The Correctional Services Department today announced that an IT system security incident involving illegal access to one of its IT systems maintaining staff personal data was found on Tuesday, however there was no evidence indicating that relevant data had been leaked or disclosed.

The department immediately reported the incident to Police. 

After a preliminary investigation, the department believes that the incident involved illegal access to the internal Knowledge Management System by a hacker, through which the hacker then illegally accessed another IT system maintaining the personal data of its staff. 

Relevant data included the names, genders, dates of birth, academic qualifications, information of employment history in the department and email addresses of about 6,800 serving and departing staff.
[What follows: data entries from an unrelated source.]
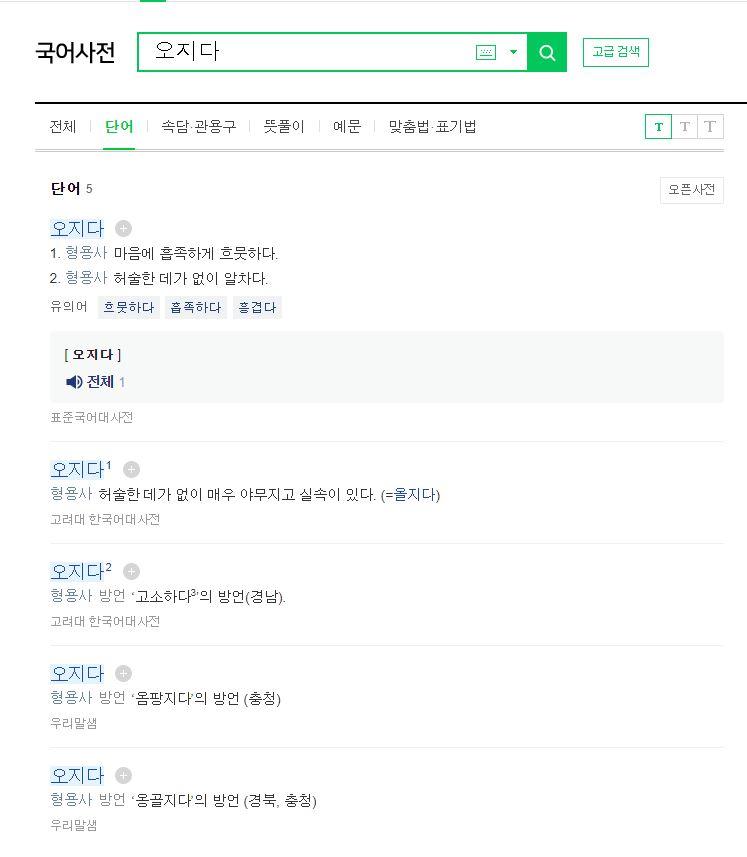Click plus icon next to 오지다²
The height and width of the screenshot is (857, 747).
tap(131, 572)
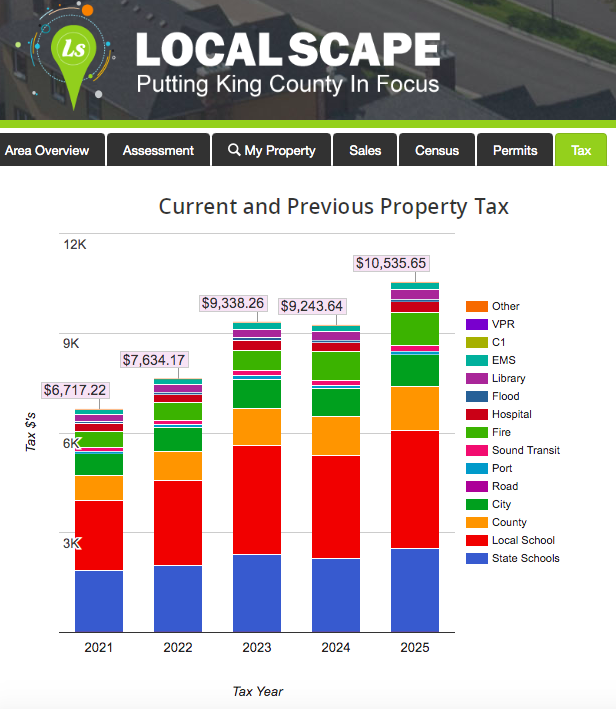Click the $6,717.22 total label for 2021
The width and height of the screenshot is (616, 709).
tap(75, 390)
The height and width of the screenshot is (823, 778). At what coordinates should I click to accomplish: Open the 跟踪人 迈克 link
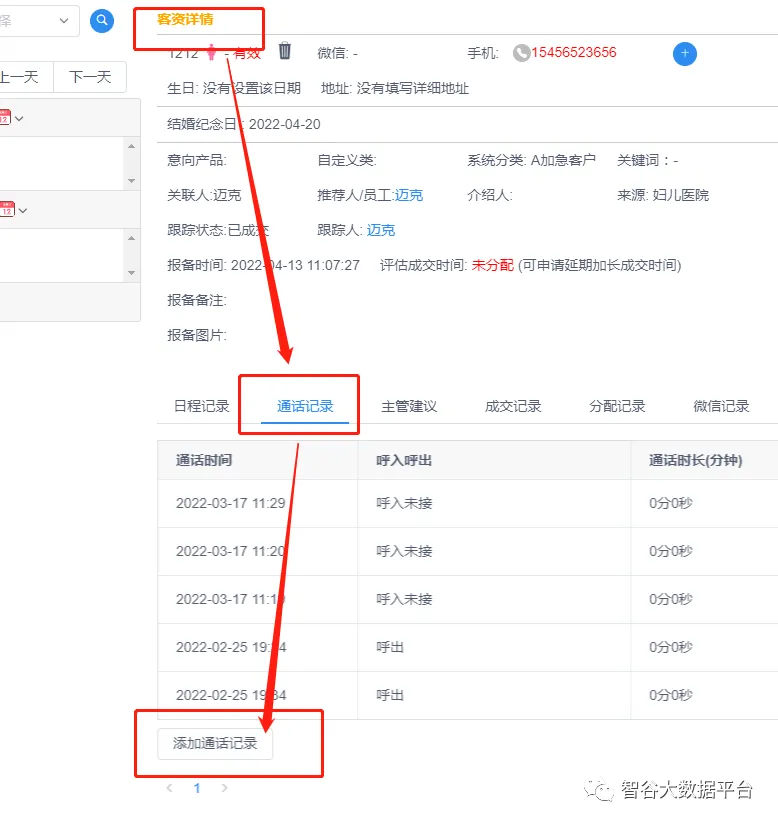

The department took immediate action after the incident, including isolating the internal Knowledge Management System, notifying users to change passwords, thoroughly reviewing all systems under the department's purview and activating back-up procedures, as well as requesting the outsourced service provider to commence an investigation. 

Apart from reporting the incident to Police, the department has also reported it to the Security Bureau, the Office of the Privacy Commissioner for Personal Data (PCPD) and the Digital Policy Office (DPO).

The department added that although there is no evidence indicating that relevant data has been leaked, it has started informing all possibly affected individuals of the situation for prudence sake. In case of suspicious circumstances, they should report to Police as soon as possible.

The department is very concerned about the incident and is consulting the PCPD and the DPO, with a view to conducting a comprehensive review of the incident and taking further enhancement measures for personal data protection to prevent a recurrence of similar incidents.